Content starts

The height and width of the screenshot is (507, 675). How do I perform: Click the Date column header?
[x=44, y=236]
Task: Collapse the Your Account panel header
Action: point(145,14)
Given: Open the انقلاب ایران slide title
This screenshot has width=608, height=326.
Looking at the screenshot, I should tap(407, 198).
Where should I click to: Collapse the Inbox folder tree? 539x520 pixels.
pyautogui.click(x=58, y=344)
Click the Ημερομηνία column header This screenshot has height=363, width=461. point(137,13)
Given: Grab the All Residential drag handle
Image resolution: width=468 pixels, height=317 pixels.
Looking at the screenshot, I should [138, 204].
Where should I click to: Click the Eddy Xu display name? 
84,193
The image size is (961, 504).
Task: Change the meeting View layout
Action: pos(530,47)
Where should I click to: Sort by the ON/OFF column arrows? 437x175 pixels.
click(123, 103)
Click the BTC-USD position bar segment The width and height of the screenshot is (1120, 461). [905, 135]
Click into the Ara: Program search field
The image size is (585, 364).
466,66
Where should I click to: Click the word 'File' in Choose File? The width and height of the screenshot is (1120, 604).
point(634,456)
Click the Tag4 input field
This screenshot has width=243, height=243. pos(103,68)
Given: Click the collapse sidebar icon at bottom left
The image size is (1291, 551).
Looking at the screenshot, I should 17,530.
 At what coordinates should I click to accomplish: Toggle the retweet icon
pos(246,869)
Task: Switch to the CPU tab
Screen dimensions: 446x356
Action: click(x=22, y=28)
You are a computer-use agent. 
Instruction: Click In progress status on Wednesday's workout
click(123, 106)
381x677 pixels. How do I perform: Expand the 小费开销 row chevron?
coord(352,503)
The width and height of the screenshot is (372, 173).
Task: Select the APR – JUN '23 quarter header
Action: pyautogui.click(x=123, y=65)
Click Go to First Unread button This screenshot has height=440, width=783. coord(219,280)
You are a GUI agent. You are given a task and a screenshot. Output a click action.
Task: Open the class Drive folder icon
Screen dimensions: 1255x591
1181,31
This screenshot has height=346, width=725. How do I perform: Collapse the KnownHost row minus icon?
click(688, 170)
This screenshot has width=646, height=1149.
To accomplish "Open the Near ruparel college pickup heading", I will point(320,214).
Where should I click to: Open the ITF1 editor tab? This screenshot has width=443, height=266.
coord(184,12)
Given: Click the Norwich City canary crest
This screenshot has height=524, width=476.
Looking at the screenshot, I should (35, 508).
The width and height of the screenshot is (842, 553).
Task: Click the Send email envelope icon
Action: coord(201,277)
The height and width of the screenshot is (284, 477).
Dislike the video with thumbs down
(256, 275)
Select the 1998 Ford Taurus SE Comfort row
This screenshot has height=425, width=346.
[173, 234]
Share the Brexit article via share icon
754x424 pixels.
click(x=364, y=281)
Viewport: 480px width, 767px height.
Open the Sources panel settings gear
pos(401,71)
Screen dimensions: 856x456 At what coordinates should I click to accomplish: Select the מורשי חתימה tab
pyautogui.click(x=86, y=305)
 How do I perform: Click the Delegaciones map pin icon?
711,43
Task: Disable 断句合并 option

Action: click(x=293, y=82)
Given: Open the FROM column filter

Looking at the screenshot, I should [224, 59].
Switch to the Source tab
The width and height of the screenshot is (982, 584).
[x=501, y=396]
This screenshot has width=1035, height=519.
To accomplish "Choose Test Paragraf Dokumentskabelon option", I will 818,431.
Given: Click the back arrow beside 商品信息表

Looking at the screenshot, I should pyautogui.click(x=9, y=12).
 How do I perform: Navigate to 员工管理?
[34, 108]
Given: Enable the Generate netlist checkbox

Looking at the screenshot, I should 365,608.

Content ends

» **What to do**: Copy every line above that includes the string "Switch".

» **Task result**:
Task: Switch to the CPU tab
Switch to the Source tab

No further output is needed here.